Supplied data.
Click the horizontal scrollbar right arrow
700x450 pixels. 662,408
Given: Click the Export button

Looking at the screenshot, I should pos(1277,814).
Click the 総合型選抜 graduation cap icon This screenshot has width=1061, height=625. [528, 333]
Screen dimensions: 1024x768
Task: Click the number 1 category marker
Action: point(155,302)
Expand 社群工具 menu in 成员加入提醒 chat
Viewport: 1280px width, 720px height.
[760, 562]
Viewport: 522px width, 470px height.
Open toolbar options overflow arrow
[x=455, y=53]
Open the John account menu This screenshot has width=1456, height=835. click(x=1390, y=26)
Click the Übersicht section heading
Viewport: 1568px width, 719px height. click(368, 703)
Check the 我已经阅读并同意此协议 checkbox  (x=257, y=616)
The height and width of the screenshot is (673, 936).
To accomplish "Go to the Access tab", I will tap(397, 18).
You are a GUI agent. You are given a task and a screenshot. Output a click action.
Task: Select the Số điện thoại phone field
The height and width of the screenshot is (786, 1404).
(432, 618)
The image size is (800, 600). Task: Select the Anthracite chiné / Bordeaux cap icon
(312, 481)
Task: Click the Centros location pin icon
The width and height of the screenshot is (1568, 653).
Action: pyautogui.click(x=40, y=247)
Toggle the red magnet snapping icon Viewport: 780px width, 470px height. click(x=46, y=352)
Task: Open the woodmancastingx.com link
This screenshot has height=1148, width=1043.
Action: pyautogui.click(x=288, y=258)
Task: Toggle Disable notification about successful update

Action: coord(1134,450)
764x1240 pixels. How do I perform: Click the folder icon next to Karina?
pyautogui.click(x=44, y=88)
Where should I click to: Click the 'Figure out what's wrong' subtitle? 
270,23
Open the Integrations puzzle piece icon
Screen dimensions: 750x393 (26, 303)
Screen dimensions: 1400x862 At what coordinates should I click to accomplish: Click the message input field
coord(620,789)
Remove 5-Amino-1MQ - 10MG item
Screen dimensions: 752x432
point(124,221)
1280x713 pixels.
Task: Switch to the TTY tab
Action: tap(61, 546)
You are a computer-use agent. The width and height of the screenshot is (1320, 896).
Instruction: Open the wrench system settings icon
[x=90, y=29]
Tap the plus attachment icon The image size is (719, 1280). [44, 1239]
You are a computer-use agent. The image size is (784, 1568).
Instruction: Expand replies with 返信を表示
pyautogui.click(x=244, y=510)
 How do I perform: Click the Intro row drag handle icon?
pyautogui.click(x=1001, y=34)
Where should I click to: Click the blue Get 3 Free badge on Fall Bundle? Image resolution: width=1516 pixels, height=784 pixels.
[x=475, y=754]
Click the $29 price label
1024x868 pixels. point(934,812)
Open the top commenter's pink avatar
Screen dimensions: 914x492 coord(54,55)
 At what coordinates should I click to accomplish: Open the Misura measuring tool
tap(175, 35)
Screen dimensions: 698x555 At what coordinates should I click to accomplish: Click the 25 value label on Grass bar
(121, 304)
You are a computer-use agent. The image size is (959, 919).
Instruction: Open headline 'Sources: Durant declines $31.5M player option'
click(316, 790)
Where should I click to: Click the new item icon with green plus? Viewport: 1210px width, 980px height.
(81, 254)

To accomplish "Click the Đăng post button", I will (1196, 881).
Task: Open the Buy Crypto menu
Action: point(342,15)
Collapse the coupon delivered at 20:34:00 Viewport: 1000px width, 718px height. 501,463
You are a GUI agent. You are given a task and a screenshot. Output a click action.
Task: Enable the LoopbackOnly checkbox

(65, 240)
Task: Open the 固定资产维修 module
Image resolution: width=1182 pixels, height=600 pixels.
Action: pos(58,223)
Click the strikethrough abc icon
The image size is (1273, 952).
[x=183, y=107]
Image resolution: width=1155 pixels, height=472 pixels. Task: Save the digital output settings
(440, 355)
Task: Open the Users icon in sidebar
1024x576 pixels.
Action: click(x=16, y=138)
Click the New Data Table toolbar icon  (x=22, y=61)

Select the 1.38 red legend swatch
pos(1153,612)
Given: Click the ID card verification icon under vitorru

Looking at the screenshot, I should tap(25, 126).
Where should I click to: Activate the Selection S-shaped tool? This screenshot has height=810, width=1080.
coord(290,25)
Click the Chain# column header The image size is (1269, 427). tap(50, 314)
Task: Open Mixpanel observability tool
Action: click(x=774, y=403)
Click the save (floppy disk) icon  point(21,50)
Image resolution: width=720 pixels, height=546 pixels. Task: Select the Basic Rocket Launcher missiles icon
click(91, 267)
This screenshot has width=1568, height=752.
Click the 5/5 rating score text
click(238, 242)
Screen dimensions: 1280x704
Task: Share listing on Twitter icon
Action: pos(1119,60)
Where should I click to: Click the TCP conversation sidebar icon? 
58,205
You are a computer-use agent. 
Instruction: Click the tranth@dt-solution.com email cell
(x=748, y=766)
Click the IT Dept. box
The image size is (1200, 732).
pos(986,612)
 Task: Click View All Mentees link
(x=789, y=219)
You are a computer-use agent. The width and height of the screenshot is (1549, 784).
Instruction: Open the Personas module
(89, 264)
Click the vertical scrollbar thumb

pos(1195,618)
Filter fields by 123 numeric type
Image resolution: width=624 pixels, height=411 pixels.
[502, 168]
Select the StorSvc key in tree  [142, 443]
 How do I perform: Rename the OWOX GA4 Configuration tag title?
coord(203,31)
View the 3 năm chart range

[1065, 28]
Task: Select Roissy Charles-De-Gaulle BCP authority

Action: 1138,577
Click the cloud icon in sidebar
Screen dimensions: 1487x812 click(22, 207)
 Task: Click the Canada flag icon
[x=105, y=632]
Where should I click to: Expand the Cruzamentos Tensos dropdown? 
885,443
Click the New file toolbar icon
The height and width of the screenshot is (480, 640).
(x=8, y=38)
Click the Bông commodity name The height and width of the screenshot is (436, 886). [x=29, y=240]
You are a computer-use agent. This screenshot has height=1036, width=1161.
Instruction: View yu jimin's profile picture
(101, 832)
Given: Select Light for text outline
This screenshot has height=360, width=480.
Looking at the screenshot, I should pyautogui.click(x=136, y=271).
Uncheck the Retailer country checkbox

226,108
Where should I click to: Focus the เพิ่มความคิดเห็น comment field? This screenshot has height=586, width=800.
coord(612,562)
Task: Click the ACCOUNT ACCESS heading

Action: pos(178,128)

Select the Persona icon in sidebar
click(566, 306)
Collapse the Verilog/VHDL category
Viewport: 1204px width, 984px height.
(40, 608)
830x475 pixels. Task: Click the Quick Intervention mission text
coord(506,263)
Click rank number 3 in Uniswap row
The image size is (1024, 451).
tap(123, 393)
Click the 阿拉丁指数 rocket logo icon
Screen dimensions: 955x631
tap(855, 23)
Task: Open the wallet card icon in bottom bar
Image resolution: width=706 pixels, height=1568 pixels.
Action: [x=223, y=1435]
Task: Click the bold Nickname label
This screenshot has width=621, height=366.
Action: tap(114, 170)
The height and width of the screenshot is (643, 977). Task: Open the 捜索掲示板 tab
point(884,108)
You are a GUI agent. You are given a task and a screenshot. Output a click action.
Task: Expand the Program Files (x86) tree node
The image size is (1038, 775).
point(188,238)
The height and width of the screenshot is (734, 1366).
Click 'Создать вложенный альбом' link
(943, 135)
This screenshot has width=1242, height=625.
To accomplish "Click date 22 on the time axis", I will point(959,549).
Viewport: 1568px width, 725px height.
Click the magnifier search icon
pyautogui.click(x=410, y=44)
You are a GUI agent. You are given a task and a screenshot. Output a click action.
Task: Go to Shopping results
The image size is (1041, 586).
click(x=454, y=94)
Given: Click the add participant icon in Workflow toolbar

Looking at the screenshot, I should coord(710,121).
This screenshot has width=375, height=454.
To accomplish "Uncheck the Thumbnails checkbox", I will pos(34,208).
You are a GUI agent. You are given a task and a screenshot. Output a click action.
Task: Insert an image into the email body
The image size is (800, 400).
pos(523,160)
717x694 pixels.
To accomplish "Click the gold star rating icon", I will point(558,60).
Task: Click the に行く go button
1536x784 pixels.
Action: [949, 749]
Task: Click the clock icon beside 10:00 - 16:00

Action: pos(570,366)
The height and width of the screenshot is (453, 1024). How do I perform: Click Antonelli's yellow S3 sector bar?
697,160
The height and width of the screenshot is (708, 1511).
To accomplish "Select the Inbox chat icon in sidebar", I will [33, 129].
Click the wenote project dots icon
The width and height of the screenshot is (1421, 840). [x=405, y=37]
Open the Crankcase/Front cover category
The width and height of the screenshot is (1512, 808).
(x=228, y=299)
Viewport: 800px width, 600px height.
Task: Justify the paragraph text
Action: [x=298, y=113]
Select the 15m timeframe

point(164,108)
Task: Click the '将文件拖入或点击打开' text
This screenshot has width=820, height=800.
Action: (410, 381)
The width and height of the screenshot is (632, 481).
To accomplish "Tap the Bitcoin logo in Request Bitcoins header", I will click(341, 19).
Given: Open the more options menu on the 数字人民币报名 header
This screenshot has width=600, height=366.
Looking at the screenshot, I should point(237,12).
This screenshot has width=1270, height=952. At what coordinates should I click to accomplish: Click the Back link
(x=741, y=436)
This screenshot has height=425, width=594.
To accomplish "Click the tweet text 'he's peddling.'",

Problem details. Output the lines above exactly, but only those between the line holding "Click the Bông" and the line holding "Given: Select Light for text outline", inclusive.

Response box.
Click the Bông commodity name The height and width of the screenshot is (436, 886). [x=29, y=240]
You are a computer-use agent. This screenshot has height=1036, width=1161.
Instruction: View yu jimin's profile picture
(101, 832)
Given: Select Light for text outline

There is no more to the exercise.